秋葉原

きれいな地名なのに。

ちょうど読み終えた「ワーキング・プア」(角倉貴史著・宝島新書)という本。今さらと思いつつ、親しみをもって読みました。18歳からひとり暮らしの私もそうであったので、学生のころは年収50万とか60万とか(時給500円の皿洗いを月に100時間して月5万円くらい)、東京にいた頃だって、年収100万円せいぜい150万円程度で暮らしていたし、それはもう、生きてるだけで精いっぱい。本を買ったら食事を抜く、ひもじかったら煙草でごまかす。

よく私、壊れもせずに、生きのびて、ゴミの山の学校のボランティアなんかして、結婚して子どもなんか生んだもんだと、ため息出たわ。

東京に行って間もないころだった、地下鉄のどこかの駅で、それから秋葉原で、言いようのない絶望感に襲われて、叫びだしたくなったことがあった。一緒にいた男は、そんなことに気づきもせず、もたもた歩いている私に苛立たしそうにしていて、私には男が、得体の知れない都市の風景の一部分に見えた。
たぶん何かは壊れていたし、つなぎとめている何かが嘘だったし、壊れているものを、本当に粉々に壊してしまうために一緒にいたんだろう。

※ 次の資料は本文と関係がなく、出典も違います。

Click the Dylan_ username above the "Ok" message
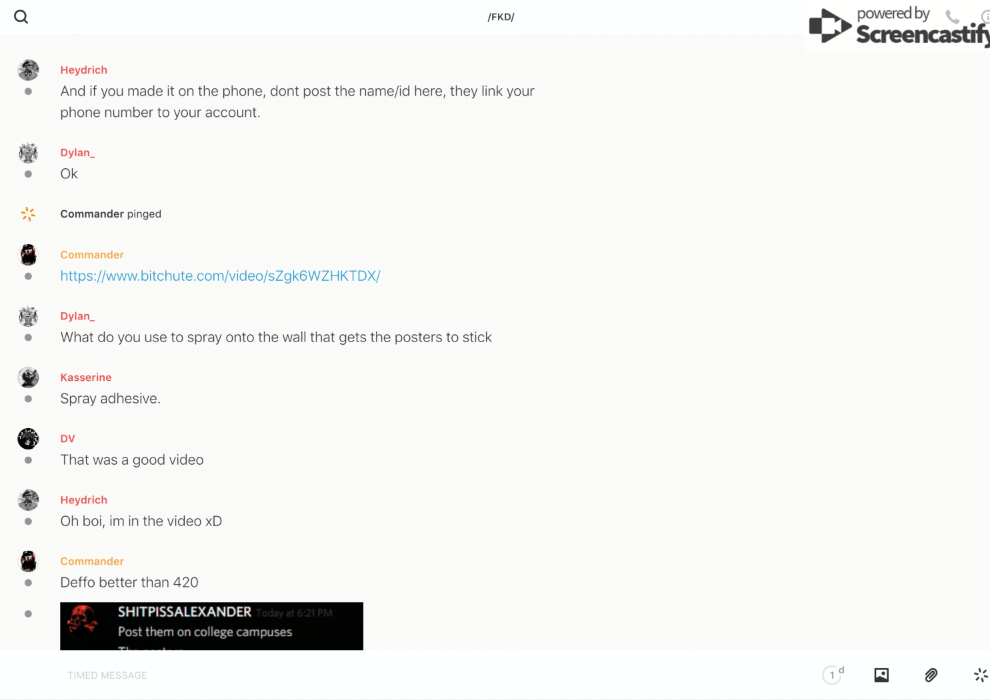The image size is (990, 700). pyautogui.click(x=77, y=153)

後になって、地下鉄にサリンが撒かれたときに、ああ、やっぱり地下鉄、と思った。
秋葉原も、ああやっぱり、秋葉原、と思った。

昨日の無差別殺人事件で、一番驚いたのは、事件に驚かなくなっている私自身についてだ。どこかですでに見たことがあるという既視感がざらっと胸を過ぎていく。犯人は、ワーキングプアの仲間であったらしいが。

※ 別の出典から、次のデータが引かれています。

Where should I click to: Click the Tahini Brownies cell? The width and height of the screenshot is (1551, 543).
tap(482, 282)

思い出すのは、永山則夫の連続射殺事件。死者4人。未成年の犯罪であったのに、死刑判決、97年に死刑執行された。中上健次が、永山則夫の事件について長い文章を書いていたのを昔読んだ。

もうすこし遡って、小松川女子高生殺人事件は、私の卒論のテーマのひとつであったけど、死刑になった犯人の少年と朴寿南との往復書簡をまとめた本は、二十歳の私の愛読書だった。

こんな事件は、被害者も加害者も、被害者のようで、かわいそうでかわいそうでかわいそうだ。ほんとうの悪意は、どこかでぬくぬくといい飯食ってる気がする。

昨日の犯人もきっと死刑だろう。この事件はどんなふうに記憶されるんだろうか。

詩人の河津聖恵さんが、昨日の事件のことを、詩のテラスというブログで書いていた。http://furansudo.com/terrace/poemsterrace.html
「事件現場の電気店街の映像は、あまりに乾いている。
 路傍のゴミですらも乾ききっている。」
というフレーズに胸を衝かれた。

本当に、たった昨日の事件なのに、ざらっと乾いていて、なんだか、すでにもう風化がはじまっているみたいに。

東京。10年も暮らしたのだ、私。去年、6年ぶりぐらいに上京したんだけど、かけらほどのなつかしさも、親しみも感じないことに驚いた。10年も暮らしたのに。